■ RECORDS FOR THIS TASK:

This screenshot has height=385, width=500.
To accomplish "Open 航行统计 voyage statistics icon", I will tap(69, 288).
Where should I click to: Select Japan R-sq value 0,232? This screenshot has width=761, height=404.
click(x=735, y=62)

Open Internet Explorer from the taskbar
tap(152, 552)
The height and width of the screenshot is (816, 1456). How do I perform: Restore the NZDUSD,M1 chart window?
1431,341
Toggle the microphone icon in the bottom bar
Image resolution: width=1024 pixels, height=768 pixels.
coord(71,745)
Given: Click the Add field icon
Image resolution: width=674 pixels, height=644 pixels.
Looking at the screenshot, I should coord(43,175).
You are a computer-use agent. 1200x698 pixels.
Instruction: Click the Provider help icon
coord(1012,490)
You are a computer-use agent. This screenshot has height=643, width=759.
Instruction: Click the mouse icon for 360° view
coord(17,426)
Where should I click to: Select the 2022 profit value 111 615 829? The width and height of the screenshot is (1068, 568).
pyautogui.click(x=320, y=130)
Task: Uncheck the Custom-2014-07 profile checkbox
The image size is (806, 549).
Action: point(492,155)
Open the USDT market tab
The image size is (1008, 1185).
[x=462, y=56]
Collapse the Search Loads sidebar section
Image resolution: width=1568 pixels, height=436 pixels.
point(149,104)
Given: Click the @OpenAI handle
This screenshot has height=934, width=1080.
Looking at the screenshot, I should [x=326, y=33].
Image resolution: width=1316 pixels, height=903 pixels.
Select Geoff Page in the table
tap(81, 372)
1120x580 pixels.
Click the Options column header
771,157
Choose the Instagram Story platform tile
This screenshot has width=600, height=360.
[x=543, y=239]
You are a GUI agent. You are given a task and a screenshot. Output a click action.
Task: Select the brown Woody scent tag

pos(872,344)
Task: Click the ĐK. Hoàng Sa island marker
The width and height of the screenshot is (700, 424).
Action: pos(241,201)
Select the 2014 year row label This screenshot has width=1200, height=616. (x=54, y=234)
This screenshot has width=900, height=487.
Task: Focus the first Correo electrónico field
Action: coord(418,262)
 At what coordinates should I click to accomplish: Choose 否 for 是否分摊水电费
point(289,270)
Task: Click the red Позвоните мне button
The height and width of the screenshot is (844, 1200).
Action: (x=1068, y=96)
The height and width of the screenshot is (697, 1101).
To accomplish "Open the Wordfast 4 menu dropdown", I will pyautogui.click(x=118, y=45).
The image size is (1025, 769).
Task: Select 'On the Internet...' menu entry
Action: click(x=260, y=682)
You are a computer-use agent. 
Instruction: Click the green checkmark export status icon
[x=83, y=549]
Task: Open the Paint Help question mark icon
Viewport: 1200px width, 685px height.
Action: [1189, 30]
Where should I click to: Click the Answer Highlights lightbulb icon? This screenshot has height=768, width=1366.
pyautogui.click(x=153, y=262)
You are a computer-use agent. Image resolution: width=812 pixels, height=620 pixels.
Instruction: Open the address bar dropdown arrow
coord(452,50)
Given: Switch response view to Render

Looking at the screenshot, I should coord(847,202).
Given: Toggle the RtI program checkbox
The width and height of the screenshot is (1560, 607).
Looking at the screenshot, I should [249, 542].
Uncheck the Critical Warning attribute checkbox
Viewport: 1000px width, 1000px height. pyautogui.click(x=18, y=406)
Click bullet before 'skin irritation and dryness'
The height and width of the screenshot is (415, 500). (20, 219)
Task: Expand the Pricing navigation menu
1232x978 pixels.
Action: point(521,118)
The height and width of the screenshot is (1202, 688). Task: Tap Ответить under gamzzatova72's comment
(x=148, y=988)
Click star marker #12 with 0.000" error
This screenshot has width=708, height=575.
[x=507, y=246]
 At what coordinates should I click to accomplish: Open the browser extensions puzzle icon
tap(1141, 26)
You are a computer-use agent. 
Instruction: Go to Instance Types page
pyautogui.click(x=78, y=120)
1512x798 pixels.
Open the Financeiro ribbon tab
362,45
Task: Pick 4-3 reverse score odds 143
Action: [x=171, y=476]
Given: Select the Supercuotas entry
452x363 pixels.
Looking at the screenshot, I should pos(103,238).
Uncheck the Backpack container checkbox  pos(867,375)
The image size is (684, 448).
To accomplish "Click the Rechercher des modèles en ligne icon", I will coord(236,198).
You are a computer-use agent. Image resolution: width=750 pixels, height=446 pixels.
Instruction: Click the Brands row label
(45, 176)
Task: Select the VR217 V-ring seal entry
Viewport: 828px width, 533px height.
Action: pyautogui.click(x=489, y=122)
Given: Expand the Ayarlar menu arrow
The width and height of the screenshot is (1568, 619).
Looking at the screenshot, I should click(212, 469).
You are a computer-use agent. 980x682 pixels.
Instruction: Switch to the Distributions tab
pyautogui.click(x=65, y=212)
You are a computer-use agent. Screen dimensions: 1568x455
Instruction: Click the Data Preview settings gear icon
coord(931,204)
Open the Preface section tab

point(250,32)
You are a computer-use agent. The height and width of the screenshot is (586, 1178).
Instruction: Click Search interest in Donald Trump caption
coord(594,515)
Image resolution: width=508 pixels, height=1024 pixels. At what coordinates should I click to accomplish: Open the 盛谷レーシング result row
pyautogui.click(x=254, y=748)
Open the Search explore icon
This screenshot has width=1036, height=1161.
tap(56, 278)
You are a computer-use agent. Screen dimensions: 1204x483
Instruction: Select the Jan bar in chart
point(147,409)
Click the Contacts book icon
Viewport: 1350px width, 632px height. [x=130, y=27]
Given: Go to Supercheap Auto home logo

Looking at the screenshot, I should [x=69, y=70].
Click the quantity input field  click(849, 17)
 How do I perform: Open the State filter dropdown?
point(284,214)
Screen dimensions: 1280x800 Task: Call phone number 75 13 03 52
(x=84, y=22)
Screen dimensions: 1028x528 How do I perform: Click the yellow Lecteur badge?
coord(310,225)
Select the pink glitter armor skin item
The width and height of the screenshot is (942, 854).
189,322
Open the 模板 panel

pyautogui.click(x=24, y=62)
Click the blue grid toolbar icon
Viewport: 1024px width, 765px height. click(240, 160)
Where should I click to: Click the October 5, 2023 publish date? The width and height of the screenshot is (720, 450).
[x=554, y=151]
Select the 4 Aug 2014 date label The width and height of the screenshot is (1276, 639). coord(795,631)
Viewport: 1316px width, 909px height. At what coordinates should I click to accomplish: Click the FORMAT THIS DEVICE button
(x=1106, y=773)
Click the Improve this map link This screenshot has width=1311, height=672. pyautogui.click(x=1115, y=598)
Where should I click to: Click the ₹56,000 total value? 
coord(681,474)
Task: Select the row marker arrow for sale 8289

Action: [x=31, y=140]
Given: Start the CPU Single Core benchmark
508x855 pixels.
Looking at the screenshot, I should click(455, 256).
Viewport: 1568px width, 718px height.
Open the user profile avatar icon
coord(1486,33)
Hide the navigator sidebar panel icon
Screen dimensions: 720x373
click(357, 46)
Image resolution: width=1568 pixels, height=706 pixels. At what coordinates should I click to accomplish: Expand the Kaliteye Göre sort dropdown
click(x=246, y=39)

■ TASK: The first line of the listing above through the line containing "Task: Uncheck the": print exactly that, both ends included.

■ WRITTEN REPLY:
This screenshot has height=385, width=500.
To accomplish "Open 航行统计 voyage statistics icon", I will tap(69, 288).
Where should I click to: Select Japan R-sq value 0,232? This screenshot has width=761, height=404.
click(x=735, y=62)

Open Internet Explorer from the taskbar
tap(152, 552)
The height and width of the screenshot is (816, 1456). How do I perform: Restore the NZDUSD,M1 chart window?
1431,341
Toggle the microphone icon in the bottom bar
Image resolution: width=1024 pixels, height=768 pixels.
coord(71,745)
Given: Click the Add field icon
Image resolution: width=674 pixels, height=644 pixels.
Looking at the screenshot, I should coord(43,175).
You are a computer-use agent. 1200x698 pixels.
Instruction: Click the Provider help icon
coord(1012,490)
You are a computer-use agent. This screenshot has height=643, width=759.
Instruction: Click the mouse icon for 360° view
coord(17,426)
Where should I click to: Select the 2022 profit value 111 615 829? The width and height of the screenshot is (1068, 568).
pyautogui.click(x=320, y=130)
Task: Uncheck the Custom-2014-07 profile checkbox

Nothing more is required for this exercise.